Top of Excerpted records

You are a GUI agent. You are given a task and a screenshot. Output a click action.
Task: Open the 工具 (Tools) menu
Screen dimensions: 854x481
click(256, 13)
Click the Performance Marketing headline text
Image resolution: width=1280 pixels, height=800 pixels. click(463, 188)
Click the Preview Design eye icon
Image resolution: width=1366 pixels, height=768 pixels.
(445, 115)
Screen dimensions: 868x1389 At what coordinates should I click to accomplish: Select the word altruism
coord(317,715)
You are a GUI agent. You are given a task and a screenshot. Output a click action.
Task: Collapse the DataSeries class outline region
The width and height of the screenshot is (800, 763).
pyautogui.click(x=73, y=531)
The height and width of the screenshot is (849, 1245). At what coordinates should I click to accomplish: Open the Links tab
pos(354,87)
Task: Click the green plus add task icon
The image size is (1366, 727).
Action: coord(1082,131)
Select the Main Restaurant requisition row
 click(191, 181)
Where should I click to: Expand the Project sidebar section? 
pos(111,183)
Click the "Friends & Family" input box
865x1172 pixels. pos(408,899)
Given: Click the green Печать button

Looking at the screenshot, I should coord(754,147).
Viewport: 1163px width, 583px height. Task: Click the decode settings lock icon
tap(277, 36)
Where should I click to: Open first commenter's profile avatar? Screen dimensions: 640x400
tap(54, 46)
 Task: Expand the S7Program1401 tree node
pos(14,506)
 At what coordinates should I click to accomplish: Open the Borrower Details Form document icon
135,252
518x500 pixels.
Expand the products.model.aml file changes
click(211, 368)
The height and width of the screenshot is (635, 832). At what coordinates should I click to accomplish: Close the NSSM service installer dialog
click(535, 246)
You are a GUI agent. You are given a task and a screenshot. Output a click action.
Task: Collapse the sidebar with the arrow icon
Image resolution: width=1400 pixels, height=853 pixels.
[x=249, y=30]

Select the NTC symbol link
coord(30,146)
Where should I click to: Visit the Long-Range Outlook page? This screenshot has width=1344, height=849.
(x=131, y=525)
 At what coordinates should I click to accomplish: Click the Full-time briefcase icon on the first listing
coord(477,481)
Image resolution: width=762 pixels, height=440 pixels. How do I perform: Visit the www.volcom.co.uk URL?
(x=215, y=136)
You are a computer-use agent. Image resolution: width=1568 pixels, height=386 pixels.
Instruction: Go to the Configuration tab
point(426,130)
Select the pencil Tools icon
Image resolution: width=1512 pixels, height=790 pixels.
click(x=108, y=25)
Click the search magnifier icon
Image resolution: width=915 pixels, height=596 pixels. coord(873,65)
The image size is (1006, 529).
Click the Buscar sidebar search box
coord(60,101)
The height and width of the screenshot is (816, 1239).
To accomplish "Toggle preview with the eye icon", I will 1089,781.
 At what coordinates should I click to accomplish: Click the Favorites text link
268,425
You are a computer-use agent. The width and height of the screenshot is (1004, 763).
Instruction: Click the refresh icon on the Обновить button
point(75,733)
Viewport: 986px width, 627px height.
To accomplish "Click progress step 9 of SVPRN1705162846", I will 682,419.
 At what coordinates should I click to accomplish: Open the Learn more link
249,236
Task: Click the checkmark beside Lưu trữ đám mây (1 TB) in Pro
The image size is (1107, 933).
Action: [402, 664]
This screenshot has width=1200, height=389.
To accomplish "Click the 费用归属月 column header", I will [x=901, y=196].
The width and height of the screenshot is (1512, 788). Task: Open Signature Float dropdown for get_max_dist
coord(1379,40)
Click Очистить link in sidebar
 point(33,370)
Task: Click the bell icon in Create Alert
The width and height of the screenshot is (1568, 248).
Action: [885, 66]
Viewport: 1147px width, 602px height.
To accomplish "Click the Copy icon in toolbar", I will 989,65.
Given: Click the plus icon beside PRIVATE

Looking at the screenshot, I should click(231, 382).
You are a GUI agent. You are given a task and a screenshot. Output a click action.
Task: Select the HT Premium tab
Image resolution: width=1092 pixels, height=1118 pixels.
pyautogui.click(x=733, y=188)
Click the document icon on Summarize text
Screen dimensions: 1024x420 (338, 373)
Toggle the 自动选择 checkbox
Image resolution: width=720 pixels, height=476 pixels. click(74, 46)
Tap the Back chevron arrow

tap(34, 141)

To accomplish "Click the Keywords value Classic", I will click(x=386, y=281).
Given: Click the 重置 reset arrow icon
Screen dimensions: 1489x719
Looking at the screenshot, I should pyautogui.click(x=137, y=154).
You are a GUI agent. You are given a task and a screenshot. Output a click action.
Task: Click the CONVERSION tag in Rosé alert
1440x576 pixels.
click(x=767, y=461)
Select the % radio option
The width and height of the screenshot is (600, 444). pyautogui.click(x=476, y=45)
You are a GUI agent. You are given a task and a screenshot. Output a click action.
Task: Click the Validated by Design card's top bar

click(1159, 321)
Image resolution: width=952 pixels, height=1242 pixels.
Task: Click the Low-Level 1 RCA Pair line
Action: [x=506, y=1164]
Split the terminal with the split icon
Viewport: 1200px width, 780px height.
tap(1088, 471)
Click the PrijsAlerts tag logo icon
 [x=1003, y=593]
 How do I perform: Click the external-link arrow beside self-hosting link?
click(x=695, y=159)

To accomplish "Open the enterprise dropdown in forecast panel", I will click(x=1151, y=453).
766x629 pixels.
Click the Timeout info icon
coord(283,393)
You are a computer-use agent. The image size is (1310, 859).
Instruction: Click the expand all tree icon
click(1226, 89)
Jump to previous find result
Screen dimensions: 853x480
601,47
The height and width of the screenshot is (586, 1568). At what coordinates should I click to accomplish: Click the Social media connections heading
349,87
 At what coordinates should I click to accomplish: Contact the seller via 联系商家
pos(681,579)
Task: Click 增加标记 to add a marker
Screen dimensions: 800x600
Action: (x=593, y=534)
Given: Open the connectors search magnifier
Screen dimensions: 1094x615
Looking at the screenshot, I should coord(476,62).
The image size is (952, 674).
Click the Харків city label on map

Bottom of Excerpted records

_Required work_:
Reproduce exactly the line that contains "Given: Open the connectors search magnifier" together with each line after it to the end of the entries; include no other lines.

_Answer to this task_:
Given: Open the connectors search magnifier
Screen dimensions: 1094x615
Looking at the screenshot, I should coord(476,62).
The image size is (952, 674).
Click the Харків city label on map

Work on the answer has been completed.